[Element lookup records]
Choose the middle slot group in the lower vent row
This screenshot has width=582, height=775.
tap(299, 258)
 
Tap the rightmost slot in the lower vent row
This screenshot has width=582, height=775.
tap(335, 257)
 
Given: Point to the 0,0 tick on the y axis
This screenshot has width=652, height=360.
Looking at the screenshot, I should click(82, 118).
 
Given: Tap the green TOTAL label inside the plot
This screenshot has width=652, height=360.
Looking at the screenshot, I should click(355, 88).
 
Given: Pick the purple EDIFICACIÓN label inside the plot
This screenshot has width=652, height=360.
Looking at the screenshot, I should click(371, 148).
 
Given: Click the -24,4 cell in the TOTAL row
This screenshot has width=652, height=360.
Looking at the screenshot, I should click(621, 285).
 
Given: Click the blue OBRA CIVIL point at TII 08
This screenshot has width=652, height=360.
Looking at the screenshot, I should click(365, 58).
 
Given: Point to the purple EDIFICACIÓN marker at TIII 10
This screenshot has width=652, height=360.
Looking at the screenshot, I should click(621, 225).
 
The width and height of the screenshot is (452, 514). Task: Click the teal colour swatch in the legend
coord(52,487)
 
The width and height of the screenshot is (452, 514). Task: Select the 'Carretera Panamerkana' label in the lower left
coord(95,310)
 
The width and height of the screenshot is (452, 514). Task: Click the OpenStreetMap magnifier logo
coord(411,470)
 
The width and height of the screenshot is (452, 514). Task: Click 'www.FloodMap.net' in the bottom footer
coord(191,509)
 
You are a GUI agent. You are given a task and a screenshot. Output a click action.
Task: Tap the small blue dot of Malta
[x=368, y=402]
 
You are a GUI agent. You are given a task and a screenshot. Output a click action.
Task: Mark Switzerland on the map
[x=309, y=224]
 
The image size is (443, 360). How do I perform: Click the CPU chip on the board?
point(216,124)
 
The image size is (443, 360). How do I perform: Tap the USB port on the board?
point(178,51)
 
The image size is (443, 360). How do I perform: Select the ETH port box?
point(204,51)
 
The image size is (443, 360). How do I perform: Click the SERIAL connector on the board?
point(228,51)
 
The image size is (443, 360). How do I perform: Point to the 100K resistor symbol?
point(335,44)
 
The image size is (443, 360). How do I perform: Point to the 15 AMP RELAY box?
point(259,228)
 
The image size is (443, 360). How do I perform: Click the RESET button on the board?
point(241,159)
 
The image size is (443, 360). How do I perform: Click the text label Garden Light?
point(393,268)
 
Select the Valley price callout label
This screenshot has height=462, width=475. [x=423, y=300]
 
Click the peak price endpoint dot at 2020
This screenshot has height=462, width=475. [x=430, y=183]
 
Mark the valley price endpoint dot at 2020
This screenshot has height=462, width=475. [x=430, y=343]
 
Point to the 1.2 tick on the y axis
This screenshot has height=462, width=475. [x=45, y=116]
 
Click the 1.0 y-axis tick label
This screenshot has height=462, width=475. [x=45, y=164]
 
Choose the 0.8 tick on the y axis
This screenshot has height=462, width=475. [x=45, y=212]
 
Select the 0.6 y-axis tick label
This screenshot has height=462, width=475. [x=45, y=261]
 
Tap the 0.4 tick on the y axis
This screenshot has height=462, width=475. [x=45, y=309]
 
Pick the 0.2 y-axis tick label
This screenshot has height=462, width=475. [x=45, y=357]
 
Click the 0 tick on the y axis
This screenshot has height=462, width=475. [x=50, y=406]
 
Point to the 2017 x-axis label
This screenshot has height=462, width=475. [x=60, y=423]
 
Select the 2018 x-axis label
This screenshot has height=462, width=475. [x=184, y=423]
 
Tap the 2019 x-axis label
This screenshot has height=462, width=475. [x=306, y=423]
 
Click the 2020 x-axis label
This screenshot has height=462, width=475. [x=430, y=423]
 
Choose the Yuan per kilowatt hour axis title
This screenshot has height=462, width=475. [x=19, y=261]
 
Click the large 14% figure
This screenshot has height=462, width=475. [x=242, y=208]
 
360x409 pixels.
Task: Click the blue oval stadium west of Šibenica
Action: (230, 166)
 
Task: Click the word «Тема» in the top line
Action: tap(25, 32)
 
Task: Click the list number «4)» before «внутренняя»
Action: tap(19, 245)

■ What this task involves: Arrange all of the entries above as a JSON list of strings, with one string per line and no strings for blank lines.

■ Output of the task:
[
  "Choose the middle slot group in the lower vent row",
  "This screenshot has width=582, height=775.",
  "tap(299, 258)",
  "Tap the rightmost slot in the lower vent row",
  "This screenshot has width=582, height=775.",
  "tap(335, 257)",
  "Given: Point to the 0,0 tick on the y axis",
  "This screenshot has width=652, height=360.",
  "Looking at the screenshot, I should click(82, 118).",
  "Given: Tap the green TOTAL label inside the plot",
  "This screenshot has width=652, height=360.",
  "Looking at the screenshot, I should click(355, 88).",
  "Given: Pick the purple EDIFICACIÓN label inside the plot",
  "This screenshot has width=652, height=360.",
  "Looking at the screenshot, I should click(371, 148).",
  "Given: Click the -24,4 cell in the TOTAL row",
  "This screenshot has width=652, height=360.",
  "Looking at the screenshot, I should click(621, 285).",
  "Given: Click the blue OBRA CIVIL point at TII 08",
  "This screenshot has width=652, height=360.",
  "Looking at the screenshot, I should click(365, 58).",
  "Given: Point to the purple EDIFICACIÓN marker at TIII 10",
  "This screenshot has width=652, height=360.",
  "Looking at the screenshot, I should click(621, 225).",
  "The width and height of the screenshot is (452, 514). Task: Click the teal colour swatch in the legend",
  "coord(52,487)",
  "The width and height of the screenshot is (452, 514). Task: Select the 'Carretera Panamerkana' label in the lower left",
  "coord(95,310)",
  "The width and height of the screenshot is (452, 514). Task: Click the OpenStreetMap magnifier logo",
  "coord(411,470)",
  "The width and height of the screenshot is (452, 514). Task: Click 'www.FloodMap.net' in the bottom footer",
  "coord(191,509)",
  "You are a GUI agent. You are given a task and a screenshot. Output a click action.",
  "Task: Tap the small blue dot of Malta",
  "[x=368, y=402]",
  "You are a GUI agent. You are given a task and a screenshot. Output a click action.",
  "Task: Mark Switzerland on the map",
  "[x=309, y=224]",
  "The image size is (443, 360). How do I perform: Click the CPU chip on the board?",
  "point(216,124)",
  "The image size is (443, 360). How do I perform: Tap the USB port on the board?",
  "point(178,51)",
  "The image size is (443, 360). How do I perform: Select the ETH port box?",
  "point(204,51)",
  "The image size is (443, 360). How do I perform: Click the SERIAL connector on the board?",
  "point(228,51)",
  "The image size is (443, 360). How do I perform: Point to the 100K resistor symbol?",
  "point(335,44)",
  "The image size is (443, 360). How do I perform: Point to the 15 AMP RELAY box?",
  "point(259,228)",
  "The image size is (443, 360). How do I perform: Click the RESET button on the board?",
  "point(241,159)",
  "The image size is (443, 360). How do I perform: Click the text label Garden Light?",
  "point(393,268)",
  "Select the Valley price callout label",
  "This screenshot has height=462, width=475. [x=423, y=300]",
  "Click the peak price endpoint dot at 2020",
  "This screenshot has height=462, width=475. [x=430, y=183]",
  "Mark the valley price endpoint dot at 2020",
  "This screenshot has height=462, width=475. [x=430, y=343]",
  "Point to the 1.2 tick on the y axis",
  "This screenshot has height=462, width=475. [x=45, y=116]",
  "Click the 1.0 y-axis tick label",
  "This screenshot has height=462, width=475. [x=45, y=164]",
  "Choose the 0.8 tick on the y axis",
  "This screenshot has height=462, width=475. [x=45, y=212]",
  "Select the 0.6 y-axis tick label",
  "This screenshot has height=462, width=475. [x=45, y=261]",
  "Tap the 0.4 tick on the y axis",
  "This screenshot has height=462, width=475. [x=45, y=309]",
  "Pick the 0.2 y-axis tick label",
  "This screenshot has height=462, width=475. [x=45, y=357]",
  "Click the 0 tick on the y axis",
  "This screenshot has height=462, width=475. [x=50, y=406]",
  "Point to the 2017 x-axis label",
  "This screenshot has height=462, width=475. [x=60, y=423]",
  "Select the 2018 x-axis label",
  "This screenshot has height=462, width=475. [x=184, y=423]",
  "Tap the 2019 x-axis label",
  "This screenshot has height=462, width=475. [x=306, y=423]",
  "Click the 2020 x-axis label",
  "This screenshot has height=462, width=475. [x=430, y=423]",
  "Choose the Yuan per kilowatt hour axis title",
  "This screenshot has height=462, width=475. [x=19, y=261]",
  "Click the large 14% figure",
  "This screenshot has height=462, width=475. [x=242, y=208]",
  "360x409 pixels.",
  "Task: Click the blue oval stadium west of Šibenica",
  "Action: (230, 166)",
  "Task: Click the word «Тема» in the top line",
  "Action: tap(25, 32)",
  "Task: Click the list number «4)» before «внутренняя»",
  "Action: tap(19, 245)"
]